* Work to complete *
Below is a set of records; print all of them exactly as written.

***** Exercise input

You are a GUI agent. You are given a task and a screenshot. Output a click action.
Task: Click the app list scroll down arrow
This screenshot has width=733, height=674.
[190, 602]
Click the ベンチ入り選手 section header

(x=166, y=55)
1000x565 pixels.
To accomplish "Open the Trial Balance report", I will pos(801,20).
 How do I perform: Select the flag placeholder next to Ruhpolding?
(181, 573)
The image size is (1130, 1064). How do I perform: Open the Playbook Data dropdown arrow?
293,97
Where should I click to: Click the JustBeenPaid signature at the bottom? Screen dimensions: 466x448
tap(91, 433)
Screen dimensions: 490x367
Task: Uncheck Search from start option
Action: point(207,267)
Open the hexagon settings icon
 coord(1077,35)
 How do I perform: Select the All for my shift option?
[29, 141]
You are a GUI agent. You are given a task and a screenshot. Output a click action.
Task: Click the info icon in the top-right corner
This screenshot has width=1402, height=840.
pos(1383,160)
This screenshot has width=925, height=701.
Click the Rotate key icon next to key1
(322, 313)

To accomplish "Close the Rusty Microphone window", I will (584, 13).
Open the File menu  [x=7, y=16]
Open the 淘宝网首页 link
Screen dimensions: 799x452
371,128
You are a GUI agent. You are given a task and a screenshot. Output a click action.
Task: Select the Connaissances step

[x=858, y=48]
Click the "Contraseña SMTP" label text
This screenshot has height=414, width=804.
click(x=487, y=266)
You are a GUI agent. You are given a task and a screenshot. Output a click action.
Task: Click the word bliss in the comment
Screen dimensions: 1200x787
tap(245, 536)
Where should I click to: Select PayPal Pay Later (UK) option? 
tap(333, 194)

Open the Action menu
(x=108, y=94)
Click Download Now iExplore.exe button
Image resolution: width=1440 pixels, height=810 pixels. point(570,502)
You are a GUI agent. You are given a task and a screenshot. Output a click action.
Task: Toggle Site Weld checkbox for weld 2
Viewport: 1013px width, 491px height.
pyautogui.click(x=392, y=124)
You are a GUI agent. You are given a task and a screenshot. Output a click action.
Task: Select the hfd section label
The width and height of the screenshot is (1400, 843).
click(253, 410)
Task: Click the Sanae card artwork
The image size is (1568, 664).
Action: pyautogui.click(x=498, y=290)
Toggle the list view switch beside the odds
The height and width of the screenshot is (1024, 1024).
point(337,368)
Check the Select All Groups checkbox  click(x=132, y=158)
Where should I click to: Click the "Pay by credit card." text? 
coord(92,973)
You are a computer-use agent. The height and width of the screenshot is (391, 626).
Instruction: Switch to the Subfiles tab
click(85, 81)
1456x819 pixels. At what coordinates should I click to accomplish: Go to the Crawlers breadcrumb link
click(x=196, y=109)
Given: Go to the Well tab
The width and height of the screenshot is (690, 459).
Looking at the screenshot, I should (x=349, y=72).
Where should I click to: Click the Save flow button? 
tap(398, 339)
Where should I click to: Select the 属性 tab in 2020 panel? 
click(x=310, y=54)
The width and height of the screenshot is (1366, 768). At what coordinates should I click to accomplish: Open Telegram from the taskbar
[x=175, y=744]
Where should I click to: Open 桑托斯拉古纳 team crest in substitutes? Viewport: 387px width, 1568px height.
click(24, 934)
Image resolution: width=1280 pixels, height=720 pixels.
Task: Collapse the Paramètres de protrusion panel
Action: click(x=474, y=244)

**********

* Task output *
You are a GUI agent. You are given a task and a screenshot. Output a click action.
Task: Click the app list scroll down arrow
This screenshot has width=733, height=674.
[190, 602]
Click the ベンチ入り選手 section header

(x=166, y=55)
1000x565 pixels.
To accomplish "Open the Trial Balance report", I will pos(801,20).
 How do I perform: Select the flag placeholder next to Ruhpolding?
(181, 573)
The image size is (1130, 1064). How do I perform: Open the Playbook Data dropdown arrow?
293,97
Where should I click to: Click the JustBeenPaid signature at the bottom? Screen dimensions: 466x448
tap(91, 433)
Screen dimensions: 490x367
Task: Uncheck Search from start option
Action: point(207,267)
Open the hexagon settings icon
 coord(1077,35)
 How do I perform: Select the All for my shift option?
[29, 141]
You are a GUI agent. You are given a task and a screenshot. Output a click action.
Task: Click the info icon in the top-right corner
This screenshot has width=1402, height=840.
pos(1383,160)
This screenshot has width=925, height=701.
Click the Rotate key icon next to key1
(322, 313)

To accomplish "Close the Rusty Microphone window", I will (584, 13).
Open the File menu  [x=7, y=16]
Open the 淘宝网首页 link
Screen dimensions: 799x452
371,128
You are a GUI agent. You are given a task and a screenshot. Output a click action.
Task: Select the Connaissances step

[x=858, y=48]
Click the "Contraseña SMTP" label text
This screenshot has height=414, width=804.
click(x=487, y=266)
You are a GUI agent. You are given a task and a screenshot. Output a click action.
Task: Click the word bliss in the comment
Screen dimensions: 1200x787
tap(245, 536)
Where should I click to: Select PayPal Pay Later (UK) option? 
tap(333, 194)

Open the Action menu
(x=108, y=94)
Click Download Now iExplore.exe button
Image resolution: width=1440 pixels, height=810 pixels. point(570,502)
You are a GUI agent. You are given a task and a screenshot. Output a click action.
Task: Toggle Site Weld checkbox for weld 2
Viewport: 1013px width, 491px height.
pyautogui.click(x=392, y=124)
You are a GUI agent. You are given a task and a screenshot. Output a click action.
Task: Select the hfd section label
The width and height of the screenshot is (1400, 843).
click(253, 410)
Task: Click the Sanae card artwork
The image size is (1568, 664).
Action: pyautogui.click(x=498, y=290)
Toggle the list view switch beside the odds
The height and width of the screenshot is (1024, 1024).
point(337,368)
Check the Select All Groups checkbox  click(x=132, y=158)
Where should I click to: Click the "Pay by credit card." text? 
coord(92,973)
You are a computer-use agent. The height and width of the screenshot is (391, 626).
Instruction: Switch to the Subfiles tab
click(85, 81)
1456x819 pixels. At what coordinates should I click to accomplish: Go to the Crawlers breadcrumb link
click(x=196, y=109)
Given: Go to the Well tab
The width and height of the screenshot is (690, 459).
Looking at the screenshot, I should (x=349, y=72).
Where should I click to: Click the Save flow button? 
tap(398, 339)
Where should I click to: Select the 属性 tab in 2020 panel? 
click(x=310, y=54)
The width and height of the screenshot is (1366, 768). At what coordinates should I click to accomplish: Open Telegram from the taskbar
[x=175, y=744]
Where should I click to: Open 桑托斯拉古纳 team crest in substitutes? Viewport: 387px width, 1568px height.
click(24, 934)
Image resolution: width=1280 pixels, height=720 pixels.
Task: Collapse the Paramètres de protrusion panel
Action: click(x=474, y=244)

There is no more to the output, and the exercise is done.